Nouvelle initiation dans ce séjour déjà très riche en découverte, celle de la fabrication du papier traditionnel japonais. Après de nombreuses étapes de préparation, des fibres ainsi qu'un liant, tous deux d'origine naturelle sont associés afin de former une pâte. La préparation est diluée avec de l'eau et mise dans bacs, afin de commencer la mise en forme des feuilles de papier grâce à des tamis. Ces derniers se présentent sous forme de cadres, constitués en fines lamelles de bambous. L'opération de filtrage avec les cadres se répète en fonction de l'épaisseur voulue. Des fibres colorées, peuvent être ajoutées dans les cadres afin de créer rythmes et nuances.

Nous retrouvons enfin le calme de nos ateliers respectifs ! Pour ma part (Pia) je fais partie du cours de laque tradtionnelle: l'Urushi. Le pôle de finition de l'école TASK se divise en quatre ateliers, chaque niveau est représenté par une classe. J'ai pu rencontrer les élèves et les professeurs de première et deuxième année. Les étudiants travaillent au sol et tout leur matériel est rassemblé dans une seule caisse, un dépaysement total! Mon initiation au travail de la laque consiste au choix de décors pour la confection d'objets (assiettes, bol, broche et plateau) et à son application, à l'aide de pinceaux en poil de chats « Nejiganari » et en cheveux de jeunes filles « hake ». Les couleurs sont à base de pigments naturels et de laque neutre appelée  « akaro » ou « shuai », le mélange est très physique et méthodique. Le temps de séchage des travaux en Urushi est de 24 heures dans des placards humides et chauds, son application est longue et complexe: égrainage au charbon puis aux pierres entre chaque couche de laque, l'opération est répétée 40 fois pour avoir une surface plane et brillante.

En atelier métal, nous (Louis et Angéline) découvrons la technique du damasquinage (ou incrustation). C'est une nouveauté car il s'agit d'enlever de la matière, comme en gravure alors qu'habituellement en tant que ciseleurs, nous la repoussons. Les outils sont plus petits, plus pointus et les marteaux sont sans panne. On s’habitue plus ou moins bien... Après trois lignes droites et un rond un peu maladroit, on passe à la réalisation de la boîte. Laiton, argent, cuivre... On découpe quelque chose de simple, le temps manque. Plus tard les premiers copeaux s’envolent. Première voltige, droit dans le nez. Un premier passage, le sillon laissé par l’outil dessine l’ornement. On appuie plus fort et encore.C’est petit, les yeux fatiguent, il faut être minutieux. Pans à 90° et chanfrein à 60°. Pas le droit à l’erreur. La pièce découpée se glisse dans son empreinte. Les écarts sont corrigés par l’outil clair qui caresse la surface et ramène l’argent sur les bords. La semaine prochaine le tout sera poli.
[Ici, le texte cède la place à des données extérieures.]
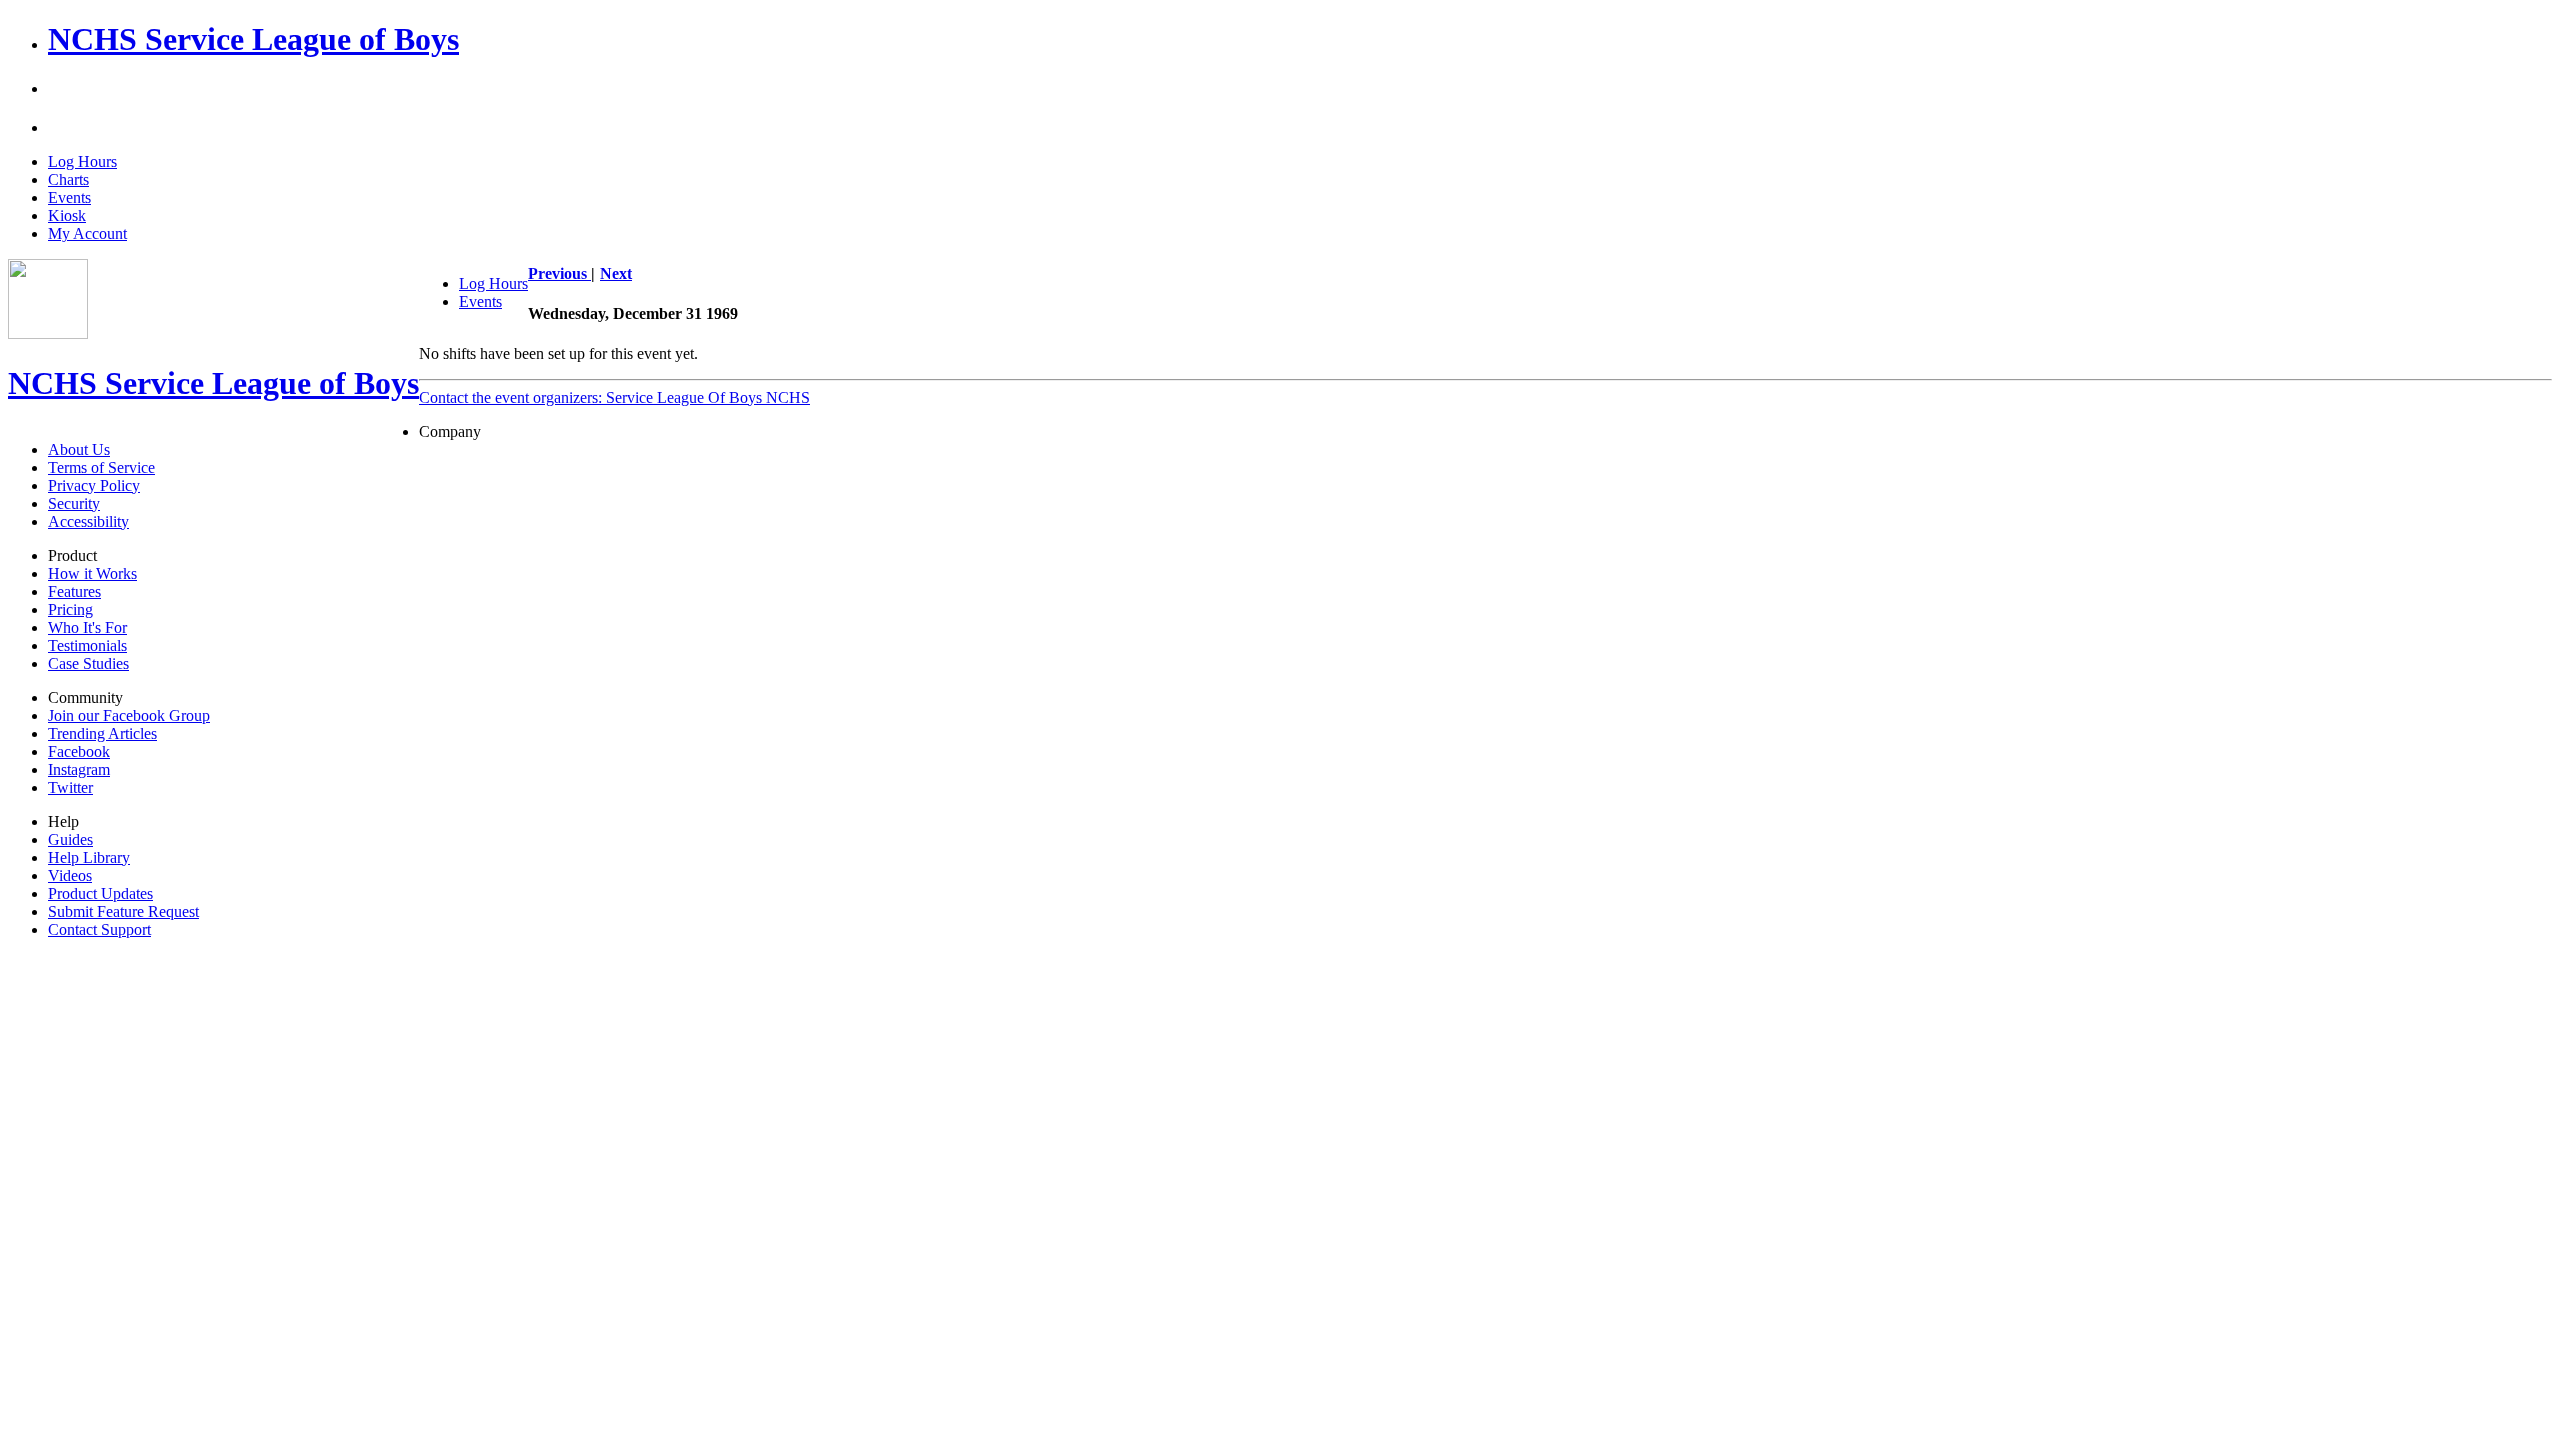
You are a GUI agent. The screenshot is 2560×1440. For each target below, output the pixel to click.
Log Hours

Dans l’atelier de sculpture bouddhiste (appelé Chokoko en japonais) nous (Bérengère et Tommy) apprécions le calme et le silence qui favorisent notre concentration. A notre arrivée, les élèves s’agitent, se pressent pour nous fournir les outils nécessaires à notre prochain exercice (un jeu de gouges japonaises composées d’un acier tendre sur le tranchant et d’un acier dur pour la structure, un petit établi qui s’utilise accroupi et une pièce de cyprès du Japon). M Kosho Sudo nous explique l’exercice en japonais, malgré les problèmes de communications nous nous comprenons. Nous sculptons une divinité japonaise nommée « Daikokuten », dieu de la richesse, des échanges et du commerce. Nos débuts sont un peu hésitants, M Sudo décide donc d’entamer une démonstration. Sa technique est impressionnante de rapidité et de précision. Coincée entre ses deux pieds, la sculpture se dessine sous nos yeux. Il frappe, dégage, incise ; l’ébauche est rigoureuse. Et nous tentons d'en faire de même.